Chefs including Douglas McMaster Lloyd Morse and Darren Broom back Off the table campaign to take farmed salmon off restaurant menus

Related tags Fishing Seafood Sustainability aquaculture

A campaign calling on restaurants to take farmed salmon off of menus has received the backing of chefs including Silo's Douglas McMaster and The Palmerston's Lloyd Morse.

The 'Off the table' campaign, led by the UK charity WildFish and supported by a number of NGOs across Scotland and the UK, aims to raise awareness of the impacts of Scotland’s intensive open-net salmon farming industry on wild fish and the wider environment, as well as the associated welfare issues such as high mortality and sustainability concerns.

Alongside McMaster, who runs zero-food waste restaurant Silo in London's Hackney, and Morse, co-owner of The Palmerston in Edinburgh, Scotland, other chefs to back the 'Off the table' campaign include Darren Broom of Pythouse Kitchen Garden in Tisbury; and Tom Hunt, author of Eating for Pleasure, People & Planet, ​and owner of Poco Tapas Bar in Bristol.

“I believe in a fairer food system that works in harmony with nature,” says Hunt.

“I’ve come to understand that our actions matter; even as individuals we have the power to create change and to be part of the solution, simply by eating the best food we can.”

The WildFish charity specifically campaigns to protect wild fish and their waters against open-net salmon farms, which it says have directly contributed to diminishing stocks of migrating wild salmon and sea trout in Scotland. 

“This is an intensive farming industry in which a plethora of diseases are causing serious welfare and environmental issues,” says Dr Matt Palmer, farmed salmon campaigns manager at WildFish.

“Fresh seafood should not come at the expense of our planet’s health or animal welfare, which is why we’re calling on chefs and restaurants to take farmed salmon off their menus.”

Key recommendations from the 'Off the table' campaign include encouraging people to eat less fish in general, but also to eat lower trophic level fish (fish and shellfish that are lower down the food chain).

To that end, a big part of the campaign will be encouraging chefs to be creative and develop alternative dishes using more sustainable products - be these seafood based, plant-based or other. 

In the wake of recently-published data from the Fish Health Inspectorate (FHI) that revealed the salmon deaths on Scotland’s fish farms nearly doubled in 2022 compared to the year before, from 8.5 million to 15 million fish, the charity is also looking to put pressure on the Scottish Government to reconsider its support of the country's aquaculture.

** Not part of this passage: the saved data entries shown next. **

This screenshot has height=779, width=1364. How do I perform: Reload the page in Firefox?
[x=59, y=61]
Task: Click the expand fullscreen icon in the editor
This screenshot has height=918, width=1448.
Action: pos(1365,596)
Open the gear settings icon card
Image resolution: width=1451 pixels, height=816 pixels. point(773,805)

“The clock is ticking on this unsustainable industry,” says Rachel Mulrenan, WildFish Scotland director.

“The loss of 15 million farmed salmon last year reveals an industry struggling to contain the negative welfare and environmental impacts of its operations. The Scottish Government must recognise the damage being done – to our environment, the welfare of wild and farmed fish, and our coastal communities – and take action, before it’s too late.”